ReMiOS commented 1 year ago

Update:

I don't know if this helps but i tried to fix this issue as discussed on the links below: https://stackoverflow.com/questions/33270731/error-c4576-in-vs2015-enterprise https://github.com/Azure/azure-sdk-for-c/pull/1885

# I changed the files below what seems to fix the C4576 errors

ImageInfoDev.cc line 43: images.push_back((ImageInfo) { ===> images.push_back(ImageInfo {

PdfLoader.cc line 123: pagesInfo.push_back((PageImageInfo){ ===> pagesInfo.push_back(PageImageInfo {

# This fixes the build of ImageInfoDev.cc and PdfLoader.cc But now the build fails with ....
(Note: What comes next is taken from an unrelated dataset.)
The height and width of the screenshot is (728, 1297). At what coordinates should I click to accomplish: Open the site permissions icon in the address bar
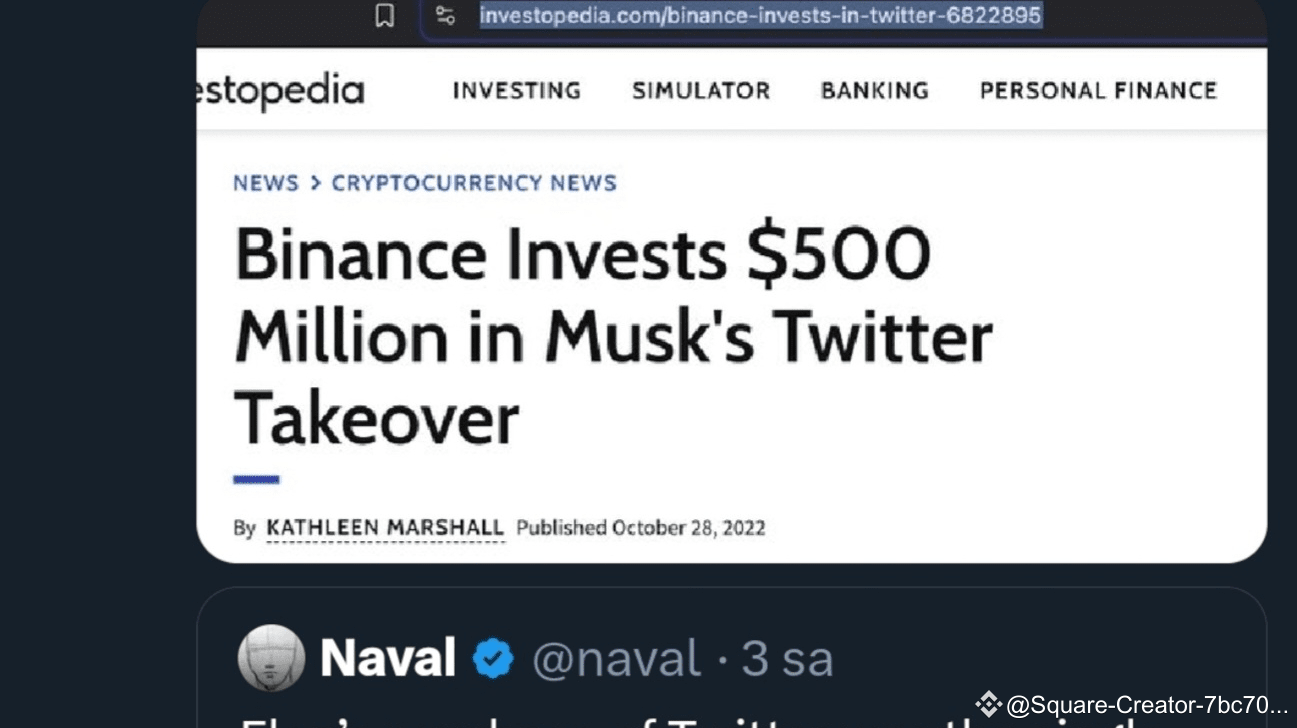pos(447,15)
Creating library build\temp.win-amd64-3.9\Release\src\xpdf-4.04\fofi\cXpdfPython.cp39-win_amd64.lib and object build\temp.win-amd64-3.9\Release\src\xpdf-4.04\fofi\cXpdfPython.cp39-win_amd64.exp gfile.obj : error LNK2001: unresolved external symbol imp_CoInitialize gfile.obj : error LNK2001: unresolved external symbol __imp_CoUninitialize gfile.obj : error LNK2001: unresolved external symbol imp_CoCreateInstance gfile.obj : error LNK2001: unresolved external symbol imp_CommandLineToArgvW GlobalParams.obj : error LNK2001: unresolved external symbol __imp_RegEnumValueA GlobalParams.obj : error LNK2001: unresolved external symbol imp_RegOpenKeyExA GlobalParams.obj : error LNK2001: unresolved external symbol __imp_RegCloseKey build\lib.win-amd64-3.9\cXpdfPython.cp39-win_amd64.pyd : fatal error LNK1120: 7 unresolved externals error: command 'C:\Program Files\Microsoft Visual Studio\2022\Community\VC\Tools\MSVC\14.35.32215\bin\HostX86\x64\link.exe' failed with exit code 1120

ReMiOS commented 1 year ago

Found it !

The linker needs some extra libraries

You can alter the gfile.cc from the xpdf source, by adding three pragma lines #ifdef _WIN32 # undef WIN32_LEAN_AND_MEAN # include # include # include # include # include # pragma comment( lib, "Ole32.lib" ) # pragma comment( lib, "shell32.lib" ) # pragma comment( lib, "AdvAPI32.lib" )

#

But a better approach is to change the setup.py to include the libraries needed Also added the library xpydf name and version

cXpdfPython =[ Extension( .... .... libraries=['Ole32','AdvAPI32','shell32',], .... ) ]

setup( name='xpydf', version='0.1.0', ext_modules=cXpdfPython )

Bladieblah commented 1 year ago

Hey there! I merged up your PRs, they looked fine and I'll test them myself as well. I don't want to modify the xpdf source in case it gets updated so I agree that modifying the setup script is the better approach. I don't have a windows machine to test on so if you want to you can make a PR.

ReMiOS commented 1 year ago

Thanks !

I've made a PR for the setup.py so it will have the proper linker libraries. ( did it earlier also, but somehow the changes were lost ....)

Why did you disable the "#define MULTITHREADED" in the aconf.h ?

    -DMULTITHREADED=0
        Disables multithreading, which also disables building the GUI
        viewer (xpdf).  This does not affect the command line tools.
        Disabling multithreading should only be necessary if you're
        building with a compiler other than gcc, clang, or Microsoft
        Visual Studio.
Bladieblah commented 1 year ago

Great, I'll have a look.

The multithreading does not affect the functionalities that this package uses so just to be sure I turned it off, since I don't want it for my application.

Bladieblah commented 1 year ago

I merged it up, I think that closes the issue right?

ReMiOS commented 1 year ago

Fixed, i can confirm it now builds on Windows with Microsoft Visual Studio.